JOURNAL ARTICLE

Histone h3 modifications in rat hepatic stellate cells by ethanol

Jee-Soo Kim, Shivendra D Shukla
Alcohol and Alcoholism 2005, 40 (5): 367-72
15939707

AIMS: Hepatic stellate cells (HSCs) play critical roles in the development of hepatic fibrosis caused by various agents including alcohol. Ethanol causes post-translational modification in histone. The goal of this study is to investigate whether ethanol affected acetylation and methylation of histone H3 in rat HSCs.

METHODS: We isolated and separated HSCs using collagenase perfusion of liver followed by Nycodenz density gradient centrifugation. HSCs were divided and treated with different concentrations of ethanol for various times. Histone was isolated using acid extraction method. Acetylation and methylation of histone H3 at Lys9 was analysed by both western blot and fluorescein isothiocyanate (FITC) immunochemical stain. Acetylation of histone H3 at Lys9 (Ac-H3-lys9), Lys14 (Ac-H3-Lys14), Lys18 (Ac-H3-lys18), or Lys23 (Ac-H3-lys23) was checked by western blotting.

RESULTS: At lysine 9, ethanol caused dose-dependent increase of Ac-H3 up to 200 mM. Ac-H3-lys9 increased with a maximum of 86-fold at 72 h and 200 mM ethanol treatment, and decreased thereafter. This increase was confirmed by both western blotting and FITC stain. At high dose, ethanol increased acetylation of histone H3 at Lys23 (Ac-H3-lys23), but it had no effect on Ac-H3-lys14 or Ac-H3-lys18. The intensity of the FITC-labelled dimethyl-histone H3 at Lys9 (Me-H3-lys9) antibody appeared to decrease slightly with increasing dose of ethanol. But this did not appear to change when monitored by western blotting.
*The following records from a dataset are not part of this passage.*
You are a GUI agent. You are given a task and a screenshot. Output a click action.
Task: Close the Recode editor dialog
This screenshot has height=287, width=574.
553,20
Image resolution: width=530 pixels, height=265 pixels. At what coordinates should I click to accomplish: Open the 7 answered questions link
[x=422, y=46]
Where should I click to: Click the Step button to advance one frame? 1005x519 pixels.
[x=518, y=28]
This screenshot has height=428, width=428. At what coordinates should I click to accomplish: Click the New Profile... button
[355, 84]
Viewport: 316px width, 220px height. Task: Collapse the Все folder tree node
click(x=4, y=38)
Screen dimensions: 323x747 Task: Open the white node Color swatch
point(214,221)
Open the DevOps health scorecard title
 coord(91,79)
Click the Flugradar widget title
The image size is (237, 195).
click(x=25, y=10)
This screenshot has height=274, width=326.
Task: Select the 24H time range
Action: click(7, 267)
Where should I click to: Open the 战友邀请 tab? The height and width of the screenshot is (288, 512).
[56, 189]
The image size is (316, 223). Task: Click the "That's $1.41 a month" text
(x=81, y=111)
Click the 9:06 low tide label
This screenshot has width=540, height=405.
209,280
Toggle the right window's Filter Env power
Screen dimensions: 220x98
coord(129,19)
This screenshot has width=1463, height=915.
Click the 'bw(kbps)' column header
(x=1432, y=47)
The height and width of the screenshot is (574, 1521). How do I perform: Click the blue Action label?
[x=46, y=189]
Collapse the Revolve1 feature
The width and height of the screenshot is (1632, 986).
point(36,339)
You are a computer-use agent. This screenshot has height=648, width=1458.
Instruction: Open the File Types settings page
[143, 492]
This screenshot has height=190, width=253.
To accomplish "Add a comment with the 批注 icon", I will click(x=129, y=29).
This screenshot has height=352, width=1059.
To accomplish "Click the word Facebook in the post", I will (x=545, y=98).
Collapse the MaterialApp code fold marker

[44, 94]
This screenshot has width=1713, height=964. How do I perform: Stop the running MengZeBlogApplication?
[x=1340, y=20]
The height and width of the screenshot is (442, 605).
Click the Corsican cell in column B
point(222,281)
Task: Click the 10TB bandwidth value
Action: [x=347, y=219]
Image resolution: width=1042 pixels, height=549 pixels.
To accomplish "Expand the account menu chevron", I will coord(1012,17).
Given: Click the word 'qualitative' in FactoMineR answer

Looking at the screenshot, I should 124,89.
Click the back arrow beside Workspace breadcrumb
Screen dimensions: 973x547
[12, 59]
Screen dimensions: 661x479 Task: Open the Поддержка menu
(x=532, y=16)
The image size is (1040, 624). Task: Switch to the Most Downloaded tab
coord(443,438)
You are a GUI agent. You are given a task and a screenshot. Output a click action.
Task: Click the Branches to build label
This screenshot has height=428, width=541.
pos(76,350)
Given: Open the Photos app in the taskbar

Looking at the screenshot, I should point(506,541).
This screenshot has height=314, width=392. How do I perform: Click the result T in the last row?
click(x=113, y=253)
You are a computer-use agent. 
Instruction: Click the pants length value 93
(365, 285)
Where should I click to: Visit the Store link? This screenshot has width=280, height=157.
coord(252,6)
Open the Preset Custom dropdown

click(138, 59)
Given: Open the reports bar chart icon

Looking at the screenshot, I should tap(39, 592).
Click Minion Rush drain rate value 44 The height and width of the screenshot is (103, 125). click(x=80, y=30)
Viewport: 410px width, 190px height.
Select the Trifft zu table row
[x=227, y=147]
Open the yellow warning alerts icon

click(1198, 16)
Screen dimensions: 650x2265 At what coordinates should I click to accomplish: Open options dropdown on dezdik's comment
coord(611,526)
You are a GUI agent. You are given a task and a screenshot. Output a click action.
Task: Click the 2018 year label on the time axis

CONCLUSIONS: Ethanol caused dose and time-dependent increase in acetylation of histone H3 at Lys9, but not at Lys14 or Lys18. Compared with hepatocytes the Ac-H3-lys9 in HSCs required longer ethanol exposure. Levels of Me-H3-lys9 seemed to remain unaltered. Thus increase in Ac-H3-lys9 represents a nuclear-chromatin modification event in HSCs exposed to ethanol.